══ Supplied entries ══
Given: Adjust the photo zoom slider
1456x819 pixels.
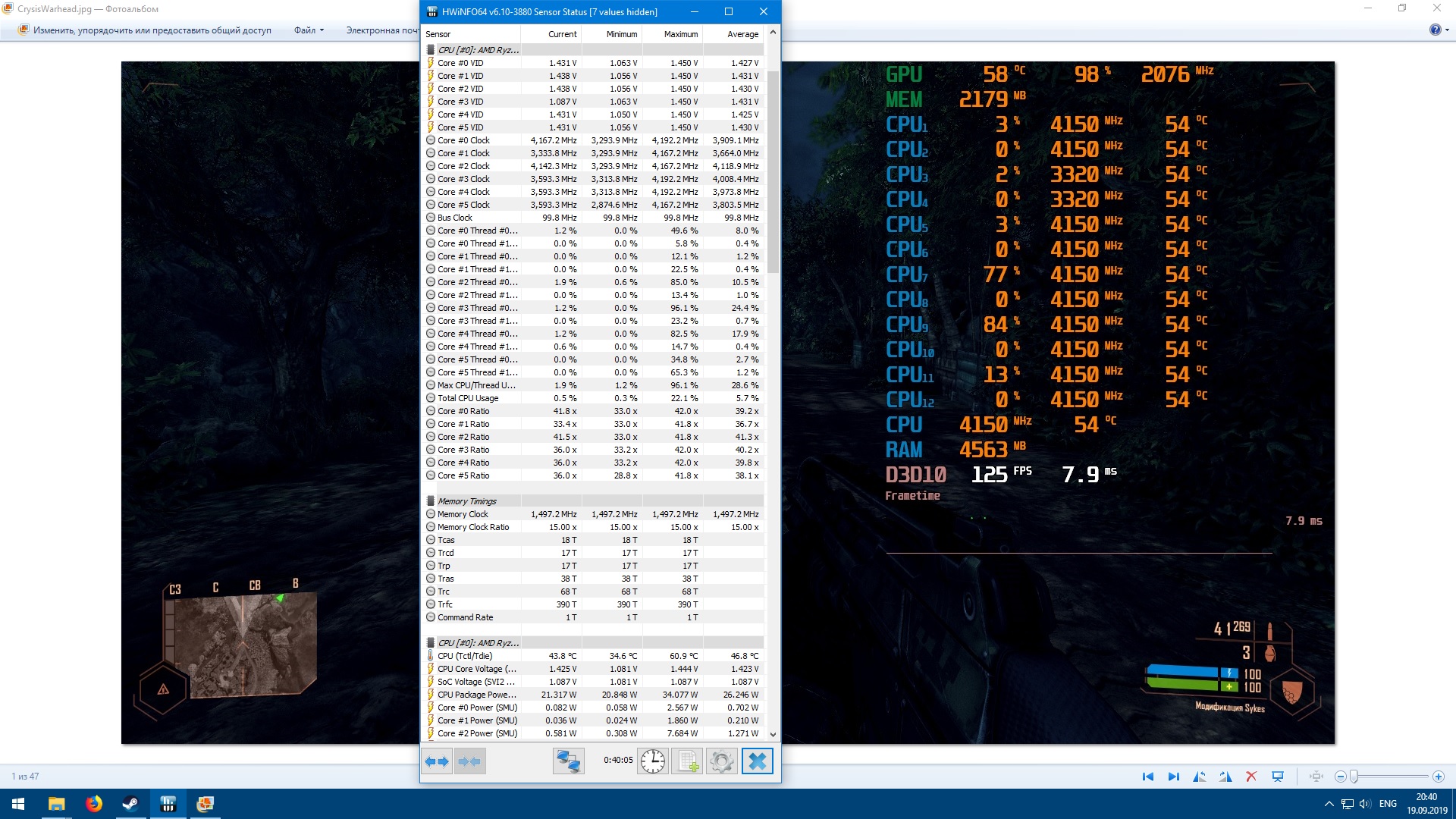Looking at the screenshot, I should click(1354, 777).
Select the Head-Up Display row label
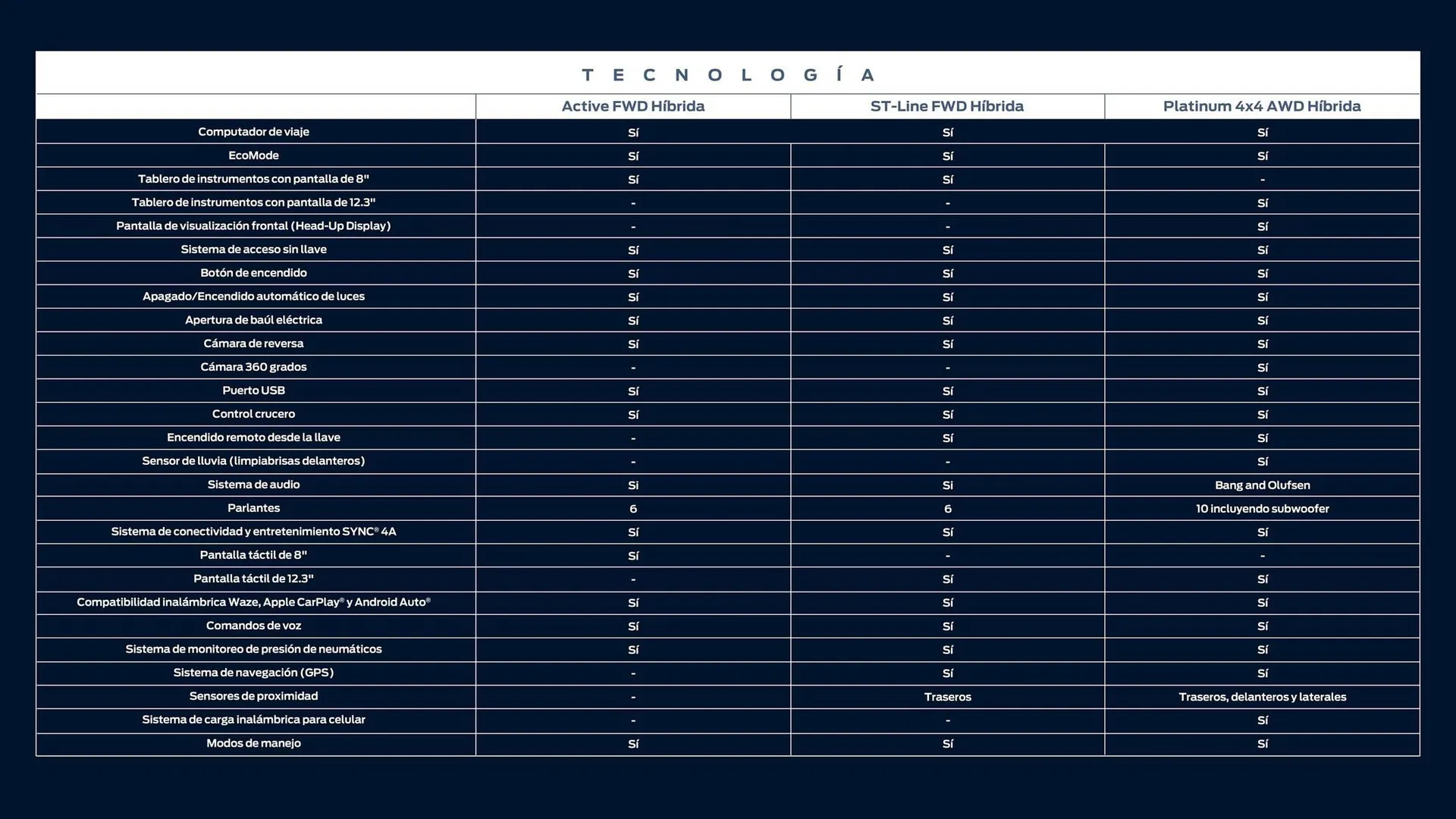 (x=253, y=226)
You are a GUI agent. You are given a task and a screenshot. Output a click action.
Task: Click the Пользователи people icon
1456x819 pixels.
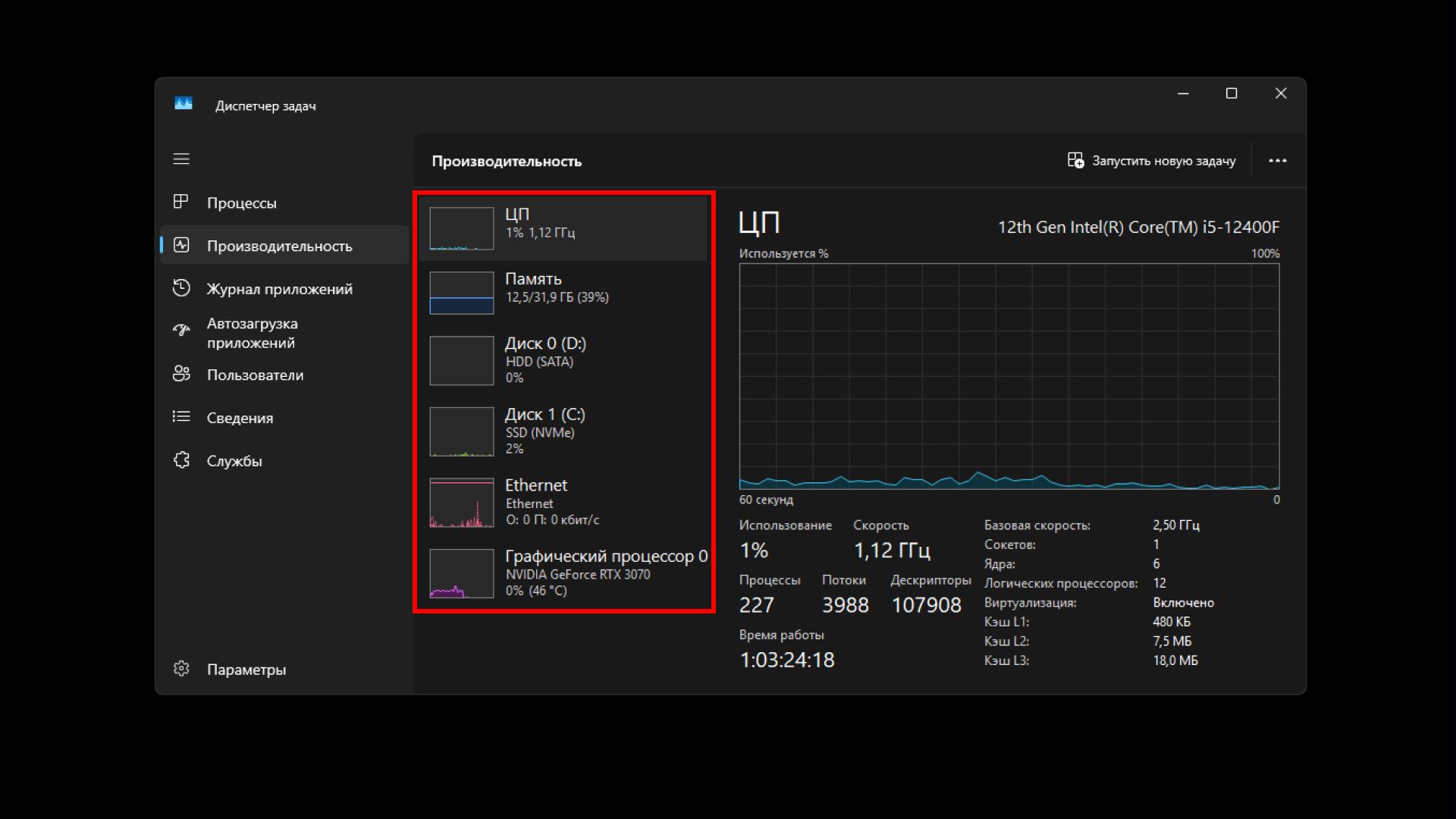click(180, 374)
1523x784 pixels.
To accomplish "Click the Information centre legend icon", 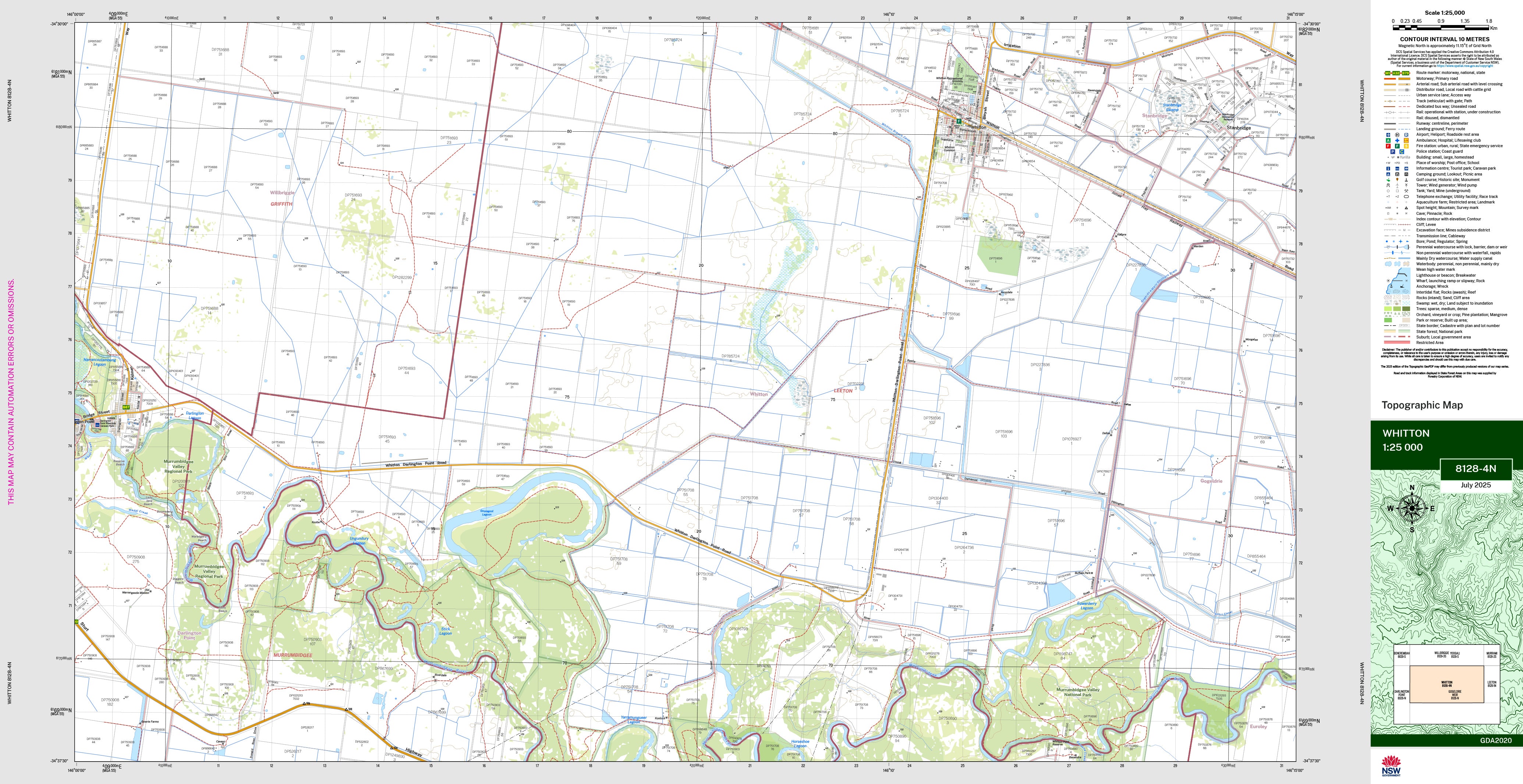I will tap(1388, 168).
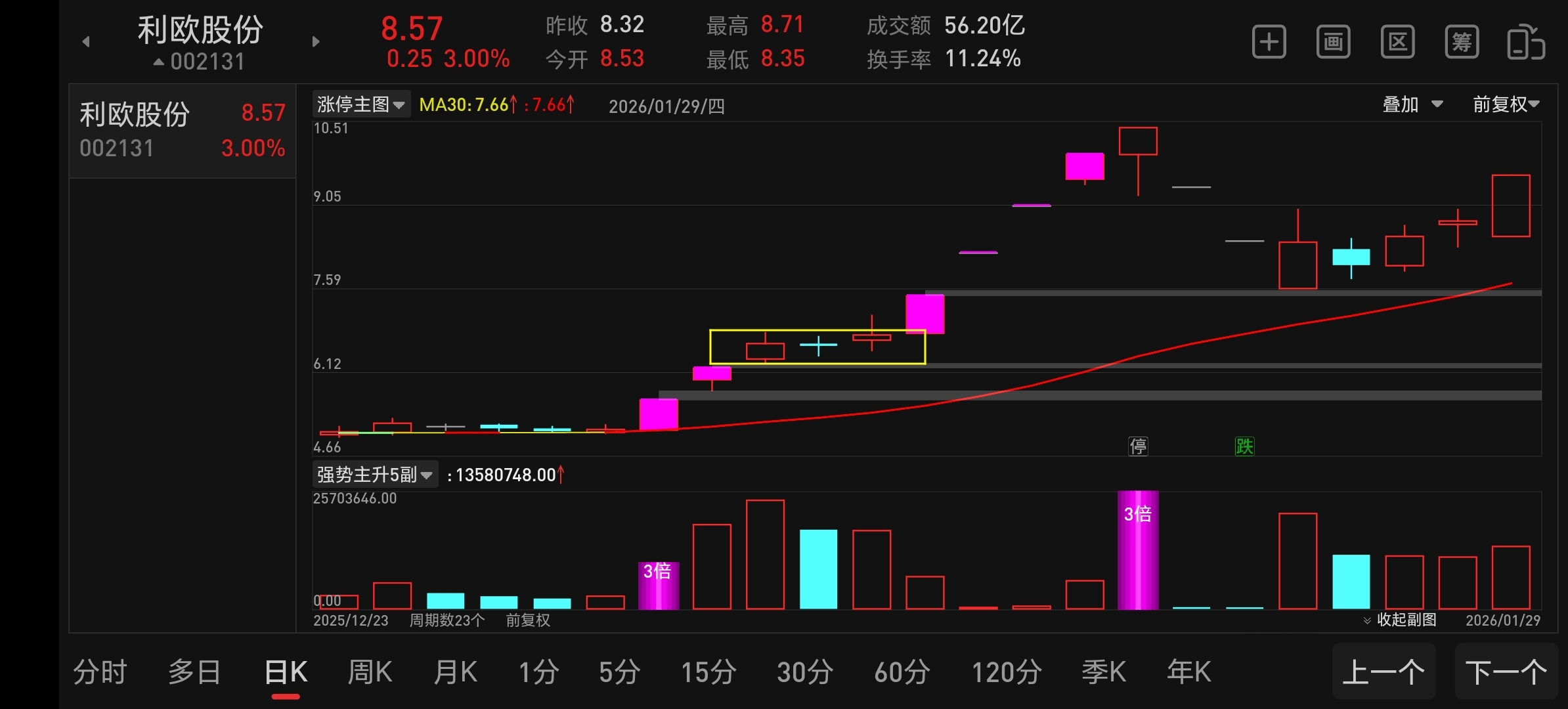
═══
Task directions: Give exactly those lines of the listing that run from its first line through the line with "1523x784 pixels.", leaving each picture out.

Answer to the problem:
Given: Adjust the photo zoom slider
1456x819 pixels.
Looking at the screenshot, I should click(1354, 777).
Select the Head-Up Display row label
 (x=253, y=226)
You are a GUI agent. You are given a task and a screenshot. Output a click action.
Task: Click the Пользователи people icon
1456x819 pixels.
click(180, 374)
1523x784 pixels.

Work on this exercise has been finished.